In short, community-dwelling older adults with chronic diseases had a low grasp of medication safety knowledge, and their knowledge reserve needed to be improved. Their belief in drug safety was medium, so they should set up more correct and active drug safety concepts. Simultaneously, we should take personalized corrective measures in the face of individuals’ drug safety misconduct. It is necessary to give full play to the advantages of various healthcare interventions in the community, make full use of medical resources, and ensure that older adults receive comprehensive and timely medication-related guidance. Moreover, medical staff and community workers should pay attention to the drug safety of older adults with different characteristics and mobilize their enthusiasm for participation to improve their medication self-management ability.

Limitations

This study had the following limitations. First, it was limited by its cross-sectional design, which could not infer causality among the variables or account for unknown confounders.

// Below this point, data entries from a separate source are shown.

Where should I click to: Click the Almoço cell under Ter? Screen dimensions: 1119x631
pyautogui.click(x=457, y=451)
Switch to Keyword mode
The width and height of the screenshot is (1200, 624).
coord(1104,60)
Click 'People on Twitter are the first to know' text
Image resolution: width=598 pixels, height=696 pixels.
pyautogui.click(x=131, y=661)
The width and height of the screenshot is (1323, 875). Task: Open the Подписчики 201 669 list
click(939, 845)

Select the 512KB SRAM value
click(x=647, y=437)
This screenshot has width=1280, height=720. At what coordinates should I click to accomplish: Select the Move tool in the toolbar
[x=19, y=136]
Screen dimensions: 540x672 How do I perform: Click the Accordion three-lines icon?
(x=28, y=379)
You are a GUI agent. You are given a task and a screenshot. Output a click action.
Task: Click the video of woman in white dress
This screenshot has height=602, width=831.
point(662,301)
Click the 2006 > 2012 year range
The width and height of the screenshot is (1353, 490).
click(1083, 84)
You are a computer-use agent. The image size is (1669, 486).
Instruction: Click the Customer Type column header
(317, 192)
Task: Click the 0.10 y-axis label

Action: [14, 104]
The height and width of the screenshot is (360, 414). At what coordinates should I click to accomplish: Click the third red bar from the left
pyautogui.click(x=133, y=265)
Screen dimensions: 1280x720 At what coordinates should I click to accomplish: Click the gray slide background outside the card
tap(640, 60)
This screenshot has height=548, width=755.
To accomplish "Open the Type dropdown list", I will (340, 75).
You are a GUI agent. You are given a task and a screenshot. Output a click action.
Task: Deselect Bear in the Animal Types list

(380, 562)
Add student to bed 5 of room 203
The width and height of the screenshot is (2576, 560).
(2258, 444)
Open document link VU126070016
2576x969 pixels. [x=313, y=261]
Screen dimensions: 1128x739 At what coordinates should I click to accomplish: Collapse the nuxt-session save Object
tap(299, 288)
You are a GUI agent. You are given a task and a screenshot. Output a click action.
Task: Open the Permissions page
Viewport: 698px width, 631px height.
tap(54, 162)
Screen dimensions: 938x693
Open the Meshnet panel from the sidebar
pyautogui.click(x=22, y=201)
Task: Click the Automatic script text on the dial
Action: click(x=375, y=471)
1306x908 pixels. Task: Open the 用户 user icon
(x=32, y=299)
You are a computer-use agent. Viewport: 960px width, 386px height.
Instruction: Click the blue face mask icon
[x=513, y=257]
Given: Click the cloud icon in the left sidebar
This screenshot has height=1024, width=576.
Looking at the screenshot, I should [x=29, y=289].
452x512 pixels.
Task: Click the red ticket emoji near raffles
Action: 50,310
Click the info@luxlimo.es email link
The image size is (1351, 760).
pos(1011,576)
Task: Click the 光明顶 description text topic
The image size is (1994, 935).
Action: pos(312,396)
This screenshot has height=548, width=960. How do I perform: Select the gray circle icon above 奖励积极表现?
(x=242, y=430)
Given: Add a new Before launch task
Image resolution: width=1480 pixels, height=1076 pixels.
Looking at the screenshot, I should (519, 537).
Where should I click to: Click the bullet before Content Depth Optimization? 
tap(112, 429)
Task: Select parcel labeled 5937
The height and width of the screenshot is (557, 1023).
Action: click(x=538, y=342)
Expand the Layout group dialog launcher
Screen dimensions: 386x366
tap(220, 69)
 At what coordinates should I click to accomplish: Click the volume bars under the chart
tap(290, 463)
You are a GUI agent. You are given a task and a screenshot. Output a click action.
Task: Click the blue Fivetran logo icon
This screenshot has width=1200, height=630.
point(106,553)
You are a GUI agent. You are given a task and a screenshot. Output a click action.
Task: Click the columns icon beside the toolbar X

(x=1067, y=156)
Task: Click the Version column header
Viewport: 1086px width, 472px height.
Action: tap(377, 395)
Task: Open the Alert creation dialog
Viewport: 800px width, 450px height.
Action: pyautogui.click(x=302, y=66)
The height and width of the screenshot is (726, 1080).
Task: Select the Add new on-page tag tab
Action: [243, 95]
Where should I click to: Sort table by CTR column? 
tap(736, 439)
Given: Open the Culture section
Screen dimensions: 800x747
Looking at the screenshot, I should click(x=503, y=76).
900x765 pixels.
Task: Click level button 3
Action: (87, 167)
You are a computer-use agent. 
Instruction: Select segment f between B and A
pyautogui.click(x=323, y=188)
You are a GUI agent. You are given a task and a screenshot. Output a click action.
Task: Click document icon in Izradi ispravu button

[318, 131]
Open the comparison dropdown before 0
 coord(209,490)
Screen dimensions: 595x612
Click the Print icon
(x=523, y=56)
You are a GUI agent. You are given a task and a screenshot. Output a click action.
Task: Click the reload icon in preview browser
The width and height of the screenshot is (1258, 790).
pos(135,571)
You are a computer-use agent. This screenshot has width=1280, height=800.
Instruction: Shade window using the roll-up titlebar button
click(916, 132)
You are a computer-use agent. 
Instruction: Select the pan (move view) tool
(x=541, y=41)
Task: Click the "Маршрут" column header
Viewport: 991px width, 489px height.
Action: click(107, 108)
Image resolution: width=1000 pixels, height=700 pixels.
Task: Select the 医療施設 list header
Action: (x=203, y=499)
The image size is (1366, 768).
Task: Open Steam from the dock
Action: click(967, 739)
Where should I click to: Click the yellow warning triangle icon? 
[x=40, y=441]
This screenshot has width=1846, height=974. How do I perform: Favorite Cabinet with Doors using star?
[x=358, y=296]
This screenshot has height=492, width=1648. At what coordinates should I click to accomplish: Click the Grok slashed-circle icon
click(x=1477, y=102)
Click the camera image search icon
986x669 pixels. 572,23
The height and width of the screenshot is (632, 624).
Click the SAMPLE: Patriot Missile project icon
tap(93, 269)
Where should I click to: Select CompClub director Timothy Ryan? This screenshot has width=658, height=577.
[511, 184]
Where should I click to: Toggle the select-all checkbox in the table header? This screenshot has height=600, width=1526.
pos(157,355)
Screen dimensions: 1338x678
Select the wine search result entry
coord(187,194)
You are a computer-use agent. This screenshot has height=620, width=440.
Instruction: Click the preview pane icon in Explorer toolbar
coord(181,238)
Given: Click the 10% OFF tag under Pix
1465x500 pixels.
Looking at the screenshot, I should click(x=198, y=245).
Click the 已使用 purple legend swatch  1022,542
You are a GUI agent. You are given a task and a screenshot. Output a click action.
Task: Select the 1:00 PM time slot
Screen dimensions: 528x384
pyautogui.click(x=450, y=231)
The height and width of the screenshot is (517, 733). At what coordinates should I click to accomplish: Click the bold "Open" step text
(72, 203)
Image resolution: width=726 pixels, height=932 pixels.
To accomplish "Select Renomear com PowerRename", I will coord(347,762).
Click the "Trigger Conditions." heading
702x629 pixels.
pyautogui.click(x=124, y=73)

Second, although we included as many influencing factors of home-based medication safety as possible, other related factors were not explored, such as the type of chronic disease. Finally, we only surveyed older adults in urban communities in Fuzhou due to time, personnel, and material resource limitations. Thus, the generalisability of our results may be limited. The future research should consider expanding the scope to different cities and conducting multicentre large-sample surveys to explore and compare the knowledge, attitude, and behaviour of medication safety among older adults with chronic diseases using random stratified sampling.